Hey Dosenöffner, da bist du ja endlich! Höchste Zeit, dass du nach Hause kommst! Wo hast du dich bloß wieder so lange herumgetrieben? Ich bin halb verhungert, meine letzte Mahlzeit muss Tage her sein. Ach, was sage ich – Wochen! Jawohl, ich habe seit Wochen nichts mehr gegessen.

Was sagst du? Du hast erst vor drei Stunden das Haus verlassen und hattest vorher noch meinen Napf gefüllt? Also wirklich, soll das heißen, du glaubst mir nicht? Du redest mal wieder Unsinn, Mensch! Traust mir etwa zu, dass ich dich anlügen könnte? Na los, sieh in meine großen niedlichen Kulleraugen! Könnten solche Augen dich jemals anlügen? Katzen lügen nicht, merk dir das! Auf solche Ideen kommen nur Menschen. Naja, Hunde lügen natürlich auch, aber das tut jetzt wirklich nichts zur Sache. Also, wo war ich stehen geblieben? Ach ja, richtig, ich bin schon ganz schwach vor lauter Hunger, kann kaum noch stehen. Um meinen Standpunkt zu untermalen, lege ich mich jetzt mal auf den Rücken. Und die Pfötchen klappe ich vor die Brust – da, schau hin! Ist das nicht putzig? Hey, nein, nicht streicheln! Füttern sollst du mich, Dosenöffner. F-Ü-T-T-E-R-N! Wie begriffsstutzig kann man denn sein?

Ach, was machst du denn? Du gehst in die Küche, fabelhaft. Das ist die richtige Richtung. Warte, warte, ich komme mit. Ich eile, ich fliege. Na los, mach schon, schneller! Und was soll das jetzt werden? Du kannst die Einkäufe nachher wegräumen. Es gibt Dringlicheres zu tun. Du sollst mich FÜTTERN, dämlicher Dosenöffner! Okay, dann eben die Nummer mit dem Geschnurre und dem Um-die-Beine-Streichen. Schnurr, schnurr, SCHNURR! Boah, nee, nicht streicheln, Dosenöffner. Katze füttern! Du bist so stur, dass man dich noch nicht einmal hypnotisieren könnte, was?
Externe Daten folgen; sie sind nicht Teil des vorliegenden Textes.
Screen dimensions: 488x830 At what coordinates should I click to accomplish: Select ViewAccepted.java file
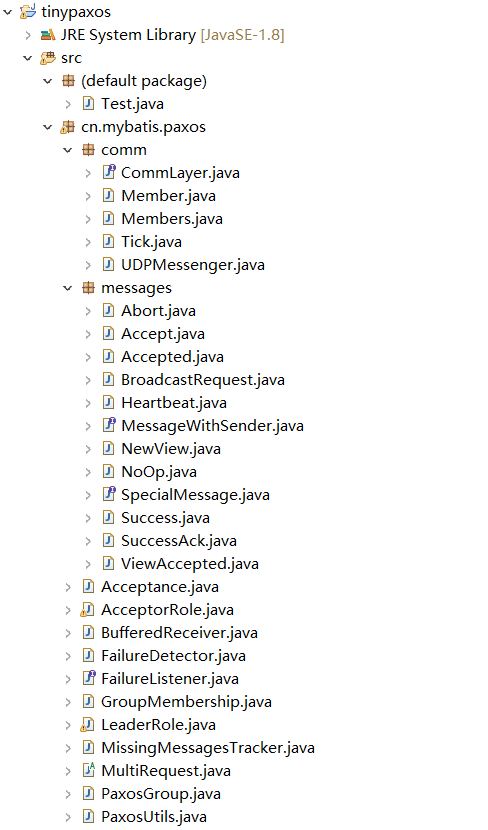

Und was soll dieser skeptische Blick? Fang jetzt bloß nicht wieder damit an, was der Tierarzt gesagt hat! Der hat überhaupt keine Ahnung. Nicht den kleinsten Schimmer hat der! Von wegen gut genährt und vielleicht ein wenig abnehmen – das ist alles Winterfell. Außerdem weiß die Katze am Besten, was gut für die Katze ist. Und die Katze, das bin ich und NICHT DU, du übergroßer Nacktaffe. Und ich sage: die Katze hat Hunger! Langsam werde ich wirklich ungeduldig. Wie kann man ein armes, hilfloses Tierchen nur so leiden lassen? Schämst du dich nicht?

So, guck hin, Dosenöffner, hier ist der Schrank mit dem Katzenfutter! Soll ich vielleicht noch davor tanzen? Okay, folge meinem Blick: Schrank – Napf – Schrank – Napf – Schrank – Napf… Weißt du, vielleicht sollten wir den Spieß mal umdrehen und dann entscheide ICH in Zukunft, wann DU etwas zwischen die Zähne bekommst. Ernsthaft, Zweibeiner, ich sage ja auch nichts, wenn du dir abends auf dem Sofa die Chips schmecken lässt, obwohl du schon Abendessen hattest. Oder wenn du dir nachts ein Stückchen Käse oder Salami aus dem Kühlschrank stibitzt. Ach, was sage ich? Ich opfere mich sogar noch für dich auf und helfe dir mit den Chips und mit dem Käse und mit der Wurst. Nur, um deine Gesundheit zu schonen. Und damit du nicht völlig auseinandergehst. Du hast nämlich überhaupt kein Fell, erst recht kein Winterfell. Muss ich noch mehr sagen, Dosenöffner?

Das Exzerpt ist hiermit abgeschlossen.